Countess Sophia Sergeyevna Ignatieva (Софи́я Серге́евна Игна́тьева; born in St Petersburg as Princess Meshcherskaya (княжна́ Меще́рская) 15 February 1851 — 18 February 1944 Paris, France) was Russian noblewoman, court lady and a socialite.

==Biography==
Born into an old noble House of Meshchersky, she was the child of Prince Vladimir Meshchersky's first cousin, Prince Sergei Vasilievich Meshchersky (1828—1856) by his wife, Countess Maria Alexandrovna Apraxina (1827-1886). She was married to Count Alexei Pavlovich Ignatiev (1842-1906), a General in the Imperial Russian Army and member of the noble Ignatyev family. Sophia Sergeyevna owned eight houses in St Petersburg and was a landowner of Rzhev uyezd.
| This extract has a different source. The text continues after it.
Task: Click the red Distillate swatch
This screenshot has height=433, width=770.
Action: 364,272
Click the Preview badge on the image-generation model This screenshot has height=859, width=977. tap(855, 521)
Playing an important role in clerical circles, she reportedly was an adherent of Bishop Hermogenes and priest Heliodorus, first friends later opponents of Grigori Rasputin. Countess Sophia Ignatieva introduced Rasputin to Milica of Montenegro and her sister Anastasia, who were interested in Persian mysticism, spiritism, and occultism. She lived to be 94 years old and died on 28 February 1944 in Paris, France.